The scenes are already popping into your head. The shower scene. The fruit cellar. The music. The creepiest ending ever put to film.
In 1960 it seems that Hitch was at the top of his game. He had just come off a string of classics from Strangers On A Train, to Rear Window, to Vertigo, to North By Northwest. Everybody knew who Hitchcock was. Not only from his outstanding run of great films, but because of his television shows and celebrity status. So when Hitchcock released Psycho in 1960, everyone thought they knew what to expect, and they were wrong.
Psycho opens with Marion Crane and Sam Loomis in a hotel room. They are having a premarital affair and Marion is upset because she so wants Sam to marry her. As a foreshadowing device Hitchcock places Marion in white underclothes as she is currently an innocent. She has hopes and dreams of love and marriage. The only problem is Sam's lack of money due to his debt and alimony payments.
Marion leaves the hotel with one last thing to say, when Sam asks if they can walk out together she replies, "I'm late and you have to put your shoes on." If only she knew how late she was.
Back at the office(real estate) Marion is a secretary. She works with another secretary who cannot stop blabbering on about her husband and their marriage. Suddenly her boss walks in with a customer. Tom Cassidy is his name and he is laying down 40,000 dollars to buy his daughter and her fiance a new place.
At this point, marriage has become a running theme. What is it about marriage that all these people will go to such drastic measures for? Is it love? Lust? Societal expectations? Everyone is putting themselves at risk for it. When Mr. Cassidy gives Marion the money to deposit for him she is supposed to take it to the bank, but as I said marriage is making these people do crazy things. Marion decides to take the money and run away.
We see Marion next changing and packing. We understand she is no longer innocent as she is now wearing black underclothing. At her most vulnerable now she has allowed evil to seep into her and given in to temptation. She's trying to, as Mr. Cassidy earlier states, "...buy out of unhappiness."
As Marion leaves her boss spots her at a stoplight but thinks little of it at the time. She is then talked to by a police officer who saw her asleep in her car on the side of the road. She acts suspiciously and gives him cause for concern. It seems almost as these are Marion's chances to turn back and not let this temptation take her over before it's too late. But Marion forges on, not knowing what lies ahead.

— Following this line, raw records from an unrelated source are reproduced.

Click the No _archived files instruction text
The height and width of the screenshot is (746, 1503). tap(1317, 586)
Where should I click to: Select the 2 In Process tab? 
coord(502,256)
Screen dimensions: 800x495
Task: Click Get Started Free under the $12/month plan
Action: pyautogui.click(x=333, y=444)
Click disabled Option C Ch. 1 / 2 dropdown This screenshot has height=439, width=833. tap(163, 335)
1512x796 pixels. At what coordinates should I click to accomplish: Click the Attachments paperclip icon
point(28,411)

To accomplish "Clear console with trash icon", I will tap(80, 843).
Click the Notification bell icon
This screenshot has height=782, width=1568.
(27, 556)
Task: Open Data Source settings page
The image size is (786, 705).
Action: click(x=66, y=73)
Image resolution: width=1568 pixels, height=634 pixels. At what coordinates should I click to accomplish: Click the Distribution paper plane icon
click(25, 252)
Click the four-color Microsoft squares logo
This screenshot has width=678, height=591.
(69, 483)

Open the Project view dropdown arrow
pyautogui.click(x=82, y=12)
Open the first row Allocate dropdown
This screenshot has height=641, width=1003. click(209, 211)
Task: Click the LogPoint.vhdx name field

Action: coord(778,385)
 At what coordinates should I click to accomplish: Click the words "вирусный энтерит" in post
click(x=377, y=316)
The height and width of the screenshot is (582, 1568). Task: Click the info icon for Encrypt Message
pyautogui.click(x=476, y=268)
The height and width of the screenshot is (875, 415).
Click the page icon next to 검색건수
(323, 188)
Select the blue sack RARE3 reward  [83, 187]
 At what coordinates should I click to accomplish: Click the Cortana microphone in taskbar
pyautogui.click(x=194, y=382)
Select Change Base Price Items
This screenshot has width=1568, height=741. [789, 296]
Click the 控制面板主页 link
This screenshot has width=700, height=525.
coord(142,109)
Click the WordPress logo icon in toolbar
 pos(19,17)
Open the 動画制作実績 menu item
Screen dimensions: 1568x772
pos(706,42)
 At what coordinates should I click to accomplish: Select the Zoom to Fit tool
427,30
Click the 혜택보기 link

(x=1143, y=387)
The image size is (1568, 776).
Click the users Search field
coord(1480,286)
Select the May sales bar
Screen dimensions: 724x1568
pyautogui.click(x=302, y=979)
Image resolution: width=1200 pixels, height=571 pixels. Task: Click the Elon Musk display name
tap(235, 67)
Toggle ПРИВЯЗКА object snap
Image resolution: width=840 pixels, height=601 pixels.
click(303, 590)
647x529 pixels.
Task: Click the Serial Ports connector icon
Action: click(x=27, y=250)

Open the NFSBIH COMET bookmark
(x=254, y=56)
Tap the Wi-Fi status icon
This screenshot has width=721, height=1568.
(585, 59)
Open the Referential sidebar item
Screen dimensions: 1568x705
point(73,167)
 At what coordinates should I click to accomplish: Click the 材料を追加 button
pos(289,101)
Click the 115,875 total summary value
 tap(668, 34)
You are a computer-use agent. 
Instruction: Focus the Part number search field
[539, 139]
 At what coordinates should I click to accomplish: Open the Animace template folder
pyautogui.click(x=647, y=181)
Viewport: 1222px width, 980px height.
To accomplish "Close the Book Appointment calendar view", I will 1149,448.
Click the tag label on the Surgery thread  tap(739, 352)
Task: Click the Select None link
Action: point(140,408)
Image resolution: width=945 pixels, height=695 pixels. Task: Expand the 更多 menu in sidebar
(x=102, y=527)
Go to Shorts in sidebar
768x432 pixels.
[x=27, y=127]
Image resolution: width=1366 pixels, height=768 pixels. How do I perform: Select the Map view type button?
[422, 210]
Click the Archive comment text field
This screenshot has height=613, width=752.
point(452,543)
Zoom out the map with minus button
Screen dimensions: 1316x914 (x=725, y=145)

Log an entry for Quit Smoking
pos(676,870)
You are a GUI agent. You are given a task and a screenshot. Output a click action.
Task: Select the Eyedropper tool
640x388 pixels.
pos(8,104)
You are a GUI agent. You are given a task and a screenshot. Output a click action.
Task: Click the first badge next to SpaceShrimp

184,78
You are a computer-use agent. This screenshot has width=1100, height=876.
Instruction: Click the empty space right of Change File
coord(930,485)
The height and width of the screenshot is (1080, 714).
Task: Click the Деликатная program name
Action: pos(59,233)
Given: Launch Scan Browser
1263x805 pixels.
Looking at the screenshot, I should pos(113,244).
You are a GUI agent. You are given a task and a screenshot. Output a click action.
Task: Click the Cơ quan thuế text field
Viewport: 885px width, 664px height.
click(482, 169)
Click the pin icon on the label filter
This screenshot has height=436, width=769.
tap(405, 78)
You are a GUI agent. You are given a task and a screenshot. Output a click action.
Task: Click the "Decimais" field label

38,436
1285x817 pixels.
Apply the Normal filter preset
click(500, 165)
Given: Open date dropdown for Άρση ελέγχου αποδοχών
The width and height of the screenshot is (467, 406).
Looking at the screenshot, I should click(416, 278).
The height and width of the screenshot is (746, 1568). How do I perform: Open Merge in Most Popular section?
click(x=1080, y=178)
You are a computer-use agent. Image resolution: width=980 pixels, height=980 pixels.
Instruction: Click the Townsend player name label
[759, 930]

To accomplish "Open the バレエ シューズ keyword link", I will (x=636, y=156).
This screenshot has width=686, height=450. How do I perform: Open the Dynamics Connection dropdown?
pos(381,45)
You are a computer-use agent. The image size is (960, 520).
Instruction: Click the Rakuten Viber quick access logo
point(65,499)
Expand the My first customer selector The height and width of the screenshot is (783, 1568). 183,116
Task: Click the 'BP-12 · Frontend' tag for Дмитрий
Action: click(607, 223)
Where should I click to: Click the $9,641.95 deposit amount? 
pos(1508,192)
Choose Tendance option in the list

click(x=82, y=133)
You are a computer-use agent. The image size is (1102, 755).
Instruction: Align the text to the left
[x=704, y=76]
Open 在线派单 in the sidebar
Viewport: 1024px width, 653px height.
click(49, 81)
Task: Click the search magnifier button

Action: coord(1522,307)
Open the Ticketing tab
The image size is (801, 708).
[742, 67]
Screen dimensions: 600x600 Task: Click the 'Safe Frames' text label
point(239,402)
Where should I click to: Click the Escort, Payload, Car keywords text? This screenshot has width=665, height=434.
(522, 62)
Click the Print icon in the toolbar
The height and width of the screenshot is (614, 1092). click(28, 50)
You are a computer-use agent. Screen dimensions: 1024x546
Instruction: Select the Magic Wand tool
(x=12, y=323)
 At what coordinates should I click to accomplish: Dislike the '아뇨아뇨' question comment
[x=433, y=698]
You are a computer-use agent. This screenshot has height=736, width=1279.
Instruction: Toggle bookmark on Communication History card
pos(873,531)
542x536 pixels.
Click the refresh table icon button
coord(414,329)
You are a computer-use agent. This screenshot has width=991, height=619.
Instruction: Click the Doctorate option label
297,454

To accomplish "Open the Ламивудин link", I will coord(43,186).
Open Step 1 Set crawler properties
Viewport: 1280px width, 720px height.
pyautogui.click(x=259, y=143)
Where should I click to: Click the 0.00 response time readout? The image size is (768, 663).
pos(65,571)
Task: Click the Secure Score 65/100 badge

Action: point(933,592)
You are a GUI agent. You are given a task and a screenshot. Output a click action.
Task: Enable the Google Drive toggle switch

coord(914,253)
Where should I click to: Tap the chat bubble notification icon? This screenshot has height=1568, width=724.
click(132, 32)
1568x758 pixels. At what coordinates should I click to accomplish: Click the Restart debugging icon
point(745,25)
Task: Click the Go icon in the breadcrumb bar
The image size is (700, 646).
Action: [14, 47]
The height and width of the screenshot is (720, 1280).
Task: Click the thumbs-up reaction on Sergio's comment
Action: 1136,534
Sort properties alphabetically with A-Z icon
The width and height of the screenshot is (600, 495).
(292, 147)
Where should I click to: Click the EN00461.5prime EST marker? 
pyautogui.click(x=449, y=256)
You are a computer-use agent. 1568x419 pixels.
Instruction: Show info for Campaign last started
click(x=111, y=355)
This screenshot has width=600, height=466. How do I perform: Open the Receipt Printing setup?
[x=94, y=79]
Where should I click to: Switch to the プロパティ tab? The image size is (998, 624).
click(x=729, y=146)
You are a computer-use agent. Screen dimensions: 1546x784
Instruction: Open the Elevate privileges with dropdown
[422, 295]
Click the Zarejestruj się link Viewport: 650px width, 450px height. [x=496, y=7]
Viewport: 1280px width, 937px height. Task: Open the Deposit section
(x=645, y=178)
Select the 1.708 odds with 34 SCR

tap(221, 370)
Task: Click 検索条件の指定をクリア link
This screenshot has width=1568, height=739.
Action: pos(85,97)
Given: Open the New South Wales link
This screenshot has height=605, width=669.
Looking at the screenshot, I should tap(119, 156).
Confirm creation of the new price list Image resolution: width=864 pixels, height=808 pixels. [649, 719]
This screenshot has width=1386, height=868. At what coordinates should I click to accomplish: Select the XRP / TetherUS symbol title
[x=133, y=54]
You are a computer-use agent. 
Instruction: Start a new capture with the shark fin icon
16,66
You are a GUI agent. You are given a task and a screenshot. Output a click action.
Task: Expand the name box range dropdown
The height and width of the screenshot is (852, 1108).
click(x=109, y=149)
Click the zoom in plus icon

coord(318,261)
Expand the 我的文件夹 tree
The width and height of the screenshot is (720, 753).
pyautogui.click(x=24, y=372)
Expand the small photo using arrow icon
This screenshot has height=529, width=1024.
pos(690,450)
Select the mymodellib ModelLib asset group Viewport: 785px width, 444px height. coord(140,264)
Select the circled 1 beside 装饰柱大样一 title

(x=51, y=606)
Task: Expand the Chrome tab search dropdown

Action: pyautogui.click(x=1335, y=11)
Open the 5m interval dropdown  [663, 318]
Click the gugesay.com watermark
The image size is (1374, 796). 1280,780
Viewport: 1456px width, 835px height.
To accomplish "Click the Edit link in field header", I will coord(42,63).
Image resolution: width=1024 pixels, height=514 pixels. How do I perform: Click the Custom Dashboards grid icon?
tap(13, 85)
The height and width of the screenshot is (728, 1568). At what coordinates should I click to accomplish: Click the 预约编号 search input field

She takes her car to a used car dealership to trade it in for a different car as she fears the policeman will track her down. The policeman sees her there but says nothing, only watches. Once Marion gets the car and leaves in a hurry she can hear in her mind what she believes they are saying. Not only the policeman and car salesman, but her boss, Mr. Cassidy, her sister Lila, and Sam. This tool is later used by Norman Bates to a different degree.
Getting lost and tired Marion decides to stop at a little hotel called Bates Motel. Upon stopping there she is greeted by Norman Bates. A slightly shy, awkward fellow but seemingly nice as can be. He helps her with her bags and shows her her room. Something strange about the whole scene is Norman's inability to say the word bathroom. You can almost sense something isn't right about that bathroom, but the film goes on without another mention.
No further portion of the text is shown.